The first week of the 2015 Mercedes-Benz Fashion Week finished on February 19 in New York City. I had watched the shows online with rapt attention as designers expressed their creativity and innovation through fashion. Soon after, I saw a post with the hashtag, #droptheplus. I wasn’t sure what it meant, but I became too focused on school work to look into it further, which is something I regret doing. Had I researched more, I would have immediately jumped in to support the campaign. A month later, however, I saw the hashtag on Twitter, Instagram, and in a Buzzfeed article, demanding attention across all social media.
This campaign, created by Australian reality TV star Ajay Rochester and model Stefania Ferrario, is asking the modeling and retail world to get rid of the term “plus-size”. The smallest size to be considered as plus in the fashion world is a six. When I found this out, I started looking into the other sizes of women both in and out of modeling to get some context. Many models are a smaller size and the average size for women outside of fashion is 14. As I’m thinking about these different sizes and #droptheplus’s mission, I agree that there shouldn’t be significance in labeling someone as plus-size or not.
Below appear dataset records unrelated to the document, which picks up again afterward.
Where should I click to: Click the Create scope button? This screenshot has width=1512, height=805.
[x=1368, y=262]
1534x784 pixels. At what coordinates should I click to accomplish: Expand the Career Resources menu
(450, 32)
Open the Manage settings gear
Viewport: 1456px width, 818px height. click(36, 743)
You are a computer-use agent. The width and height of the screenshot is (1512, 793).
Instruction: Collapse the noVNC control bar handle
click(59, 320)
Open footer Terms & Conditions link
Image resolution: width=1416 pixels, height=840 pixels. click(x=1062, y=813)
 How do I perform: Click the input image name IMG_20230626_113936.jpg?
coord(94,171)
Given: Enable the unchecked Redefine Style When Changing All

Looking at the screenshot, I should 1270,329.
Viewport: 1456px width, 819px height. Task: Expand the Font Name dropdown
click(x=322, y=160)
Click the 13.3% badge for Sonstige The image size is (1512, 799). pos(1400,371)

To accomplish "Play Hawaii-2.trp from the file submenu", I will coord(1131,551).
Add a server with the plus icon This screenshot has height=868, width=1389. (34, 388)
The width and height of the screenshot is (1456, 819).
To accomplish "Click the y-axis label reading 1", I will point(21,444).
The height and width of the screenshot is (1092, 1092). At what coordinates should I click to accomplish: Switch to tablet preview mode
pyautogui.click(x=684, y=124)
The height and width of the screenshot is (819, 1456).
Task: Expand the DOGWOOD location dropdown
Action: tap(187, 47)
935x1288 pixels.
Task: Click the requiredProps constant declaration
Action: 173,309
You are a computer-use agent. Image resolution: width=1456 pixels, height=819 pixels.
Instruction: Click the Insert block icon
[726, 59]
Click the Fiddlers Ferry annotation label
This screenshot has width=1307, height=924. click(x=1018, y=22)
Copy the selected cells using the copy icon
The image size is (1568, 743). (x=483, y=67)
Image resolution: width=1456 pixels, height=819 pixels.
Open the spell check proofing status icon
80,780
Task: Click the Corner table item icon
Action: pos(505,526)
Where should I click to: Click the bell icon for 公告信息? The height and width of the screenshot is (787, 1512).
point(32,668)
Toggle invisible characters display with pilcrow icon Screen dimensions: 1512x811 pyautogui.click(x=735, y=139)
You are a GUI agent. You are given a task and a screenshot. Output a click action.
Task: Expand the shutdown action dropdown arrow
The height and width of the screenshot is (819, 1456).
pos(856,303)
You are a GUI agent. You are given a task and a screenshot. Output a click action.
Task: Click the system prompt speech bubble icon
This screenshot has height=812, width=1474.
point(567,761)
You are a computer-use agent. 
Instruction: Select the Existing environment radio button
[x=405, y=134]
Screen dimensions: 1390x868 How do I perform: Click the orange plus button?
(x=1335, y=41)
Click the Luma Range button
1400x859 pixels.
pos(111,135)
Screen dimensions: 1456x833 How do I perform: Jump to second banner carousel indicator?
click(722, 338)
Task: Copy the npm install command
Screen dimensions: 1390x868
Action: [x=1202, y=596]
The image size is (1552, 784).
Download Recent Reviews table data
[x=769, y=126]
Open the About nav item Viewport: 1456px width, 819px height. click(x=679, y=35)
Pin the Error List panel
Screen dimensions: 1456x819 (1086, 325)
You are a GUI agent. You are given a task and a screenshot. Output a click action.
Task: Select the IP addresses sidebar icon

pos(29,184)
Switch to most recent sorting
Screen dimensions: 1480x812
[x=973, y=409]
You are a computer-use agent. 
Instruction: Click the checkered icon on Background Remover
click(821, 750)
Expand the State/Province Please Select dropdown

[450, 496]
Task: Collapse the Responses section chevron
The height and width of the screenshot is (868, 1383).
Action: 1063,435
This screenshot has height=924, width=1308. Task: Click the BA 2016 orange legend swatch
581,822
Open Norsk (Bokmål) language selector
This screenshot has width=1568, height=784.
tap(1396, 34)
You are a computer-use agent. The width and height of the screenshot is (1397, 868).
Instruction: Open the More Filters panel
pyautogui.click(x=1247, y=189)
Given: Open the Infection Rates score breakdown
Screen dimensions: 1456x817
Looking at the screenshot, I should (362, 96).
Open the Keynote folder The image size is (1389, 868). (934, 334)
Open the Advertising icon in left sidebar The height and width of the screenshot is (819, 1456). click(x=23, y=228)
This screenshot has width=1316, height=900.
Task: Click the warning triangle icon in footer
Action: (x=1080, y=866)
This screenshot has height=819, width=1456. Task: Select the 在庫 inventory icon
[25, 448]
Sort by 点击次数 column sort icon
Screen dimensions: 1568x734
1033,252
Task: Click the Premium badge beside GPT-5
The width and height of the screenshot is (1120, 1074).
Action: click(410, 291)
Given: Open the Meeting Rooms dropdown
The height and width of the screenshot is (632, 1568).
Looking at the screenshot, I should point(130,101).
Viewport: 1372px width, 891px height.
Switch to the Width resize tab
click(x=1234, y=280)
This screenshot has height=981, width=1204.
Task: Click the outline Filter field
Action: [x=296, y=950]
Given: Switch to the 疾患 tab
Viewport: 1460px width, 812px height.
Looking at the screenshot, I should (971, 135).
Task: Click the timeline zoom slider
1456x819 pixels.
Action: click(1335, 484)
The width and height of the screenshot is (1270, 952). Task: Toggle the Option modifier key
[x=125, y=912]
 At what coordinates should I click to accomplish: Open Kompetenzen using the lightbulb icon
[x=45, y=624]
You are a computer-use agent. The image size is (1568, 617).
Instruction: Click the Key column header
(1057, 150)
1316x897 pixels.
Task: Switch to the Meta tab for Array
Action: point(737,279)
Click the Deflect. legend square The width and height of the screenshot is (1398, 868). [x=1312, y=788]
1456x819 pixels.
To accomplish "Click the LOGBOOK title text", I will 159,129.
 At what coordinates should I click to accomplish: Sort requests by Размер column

Ajay Rochester, who is the former host of Australia’s The Biggest Loser, was compelled to start this campaign because she believes there’s danger in using the label “plus-size” in fashion. She wrote on her blog, “It’s dangerous thinking and dangerous labeling and it’s outdated. We don’t label anyone else that way: chef and plus-sized chef, comedian and plus-sized comedian, doctor and plus-sized doctor, teacher and plus-sized teacher. So why models and/or women? We are humans, we come in all shapes and sizes.”
Lingerie model, Ferrario is a UK size 12. In February, she posted a photo of herself on Instagram. She had written on her bare stomach, “I AM A MODEL”. Accompanying the photo, Ferrario wrote:
“I am a model FULL STOP. Unfortunately in the modelling industry if you’re above a US size 4 you are considered plus size, and so I’m often labelled a ‘plus size’ model. I do NOT find this empowering. A couple of days ago, @ajayrochester called the industry to task for its use of the term ‘plus size’ by making the point that it is ‘harmful’ to call a model ‘plus’ and damaging for the minds of young girls. I fully support Ajay and agree with her. Let’s have models of ALL shapes, sizes and ethnicities, and drop the misleading labels. I’m NOT proud to be called ‘plus’, but I AM proud to be called a ‘model’, that is my profession!”
Many other Australian models support this campaign. Among them is Robyn Lawley, size 12, who is considered the first plus-sized model to be on the cover of Sports Illustrated. In an interview with Time magazine, she said, “I don’t know if I consider myself as a plus-size model or not. I just consider myself a model because I’m trying to help women in general accept their bodies.” She went on to recollect the beginning of her career. “When I started my career 10 years ago, I had to painfully go to castings and people would look at you and say, ‘What the hell are you doing here?’…I want to be there for the regular girls who are my size.”
Well Robyn is definitely a great role model for women all across the world. I really admire her perception of her body and the dedication she’s showing to promote a self-loving image.
When I first learned of #droptheplus campaign, I thought, this is really interesting. Many movements today are inspiring women to accept their size and create a positive relationship with their body image. #droptheplus wants to negate the label altogether. While I believe that accepting our image and our size is essential, I believe the #droptheplus campaign is sending a similar message in addition to eliminating the distinction between plus and not plus. #droptheplus doesn’t want women to feel as though they’re overweight because they’re plus-sized. They want women to feel like a human, a woman who is proud of her body no matter the size. There is no difference between someone who’s size 4 and someone who’s size 14. Yes, there is a difference physically, but inside there’s not. We’re all women with hopes, dreams and aspirations. We’re intelligent, humorous, passionate and compassionate. All of the inner qualities that make up a person are what’s important and we should love ourselves by our character and not what we look like.
All in all, I hope this campaign takes off even further. This is a positive message for not only women, but men too. It says that we should love our bodies exactly as they are and we should realize that size doesn’t dictate our confidence. We all have power as individuals. #droptheplus!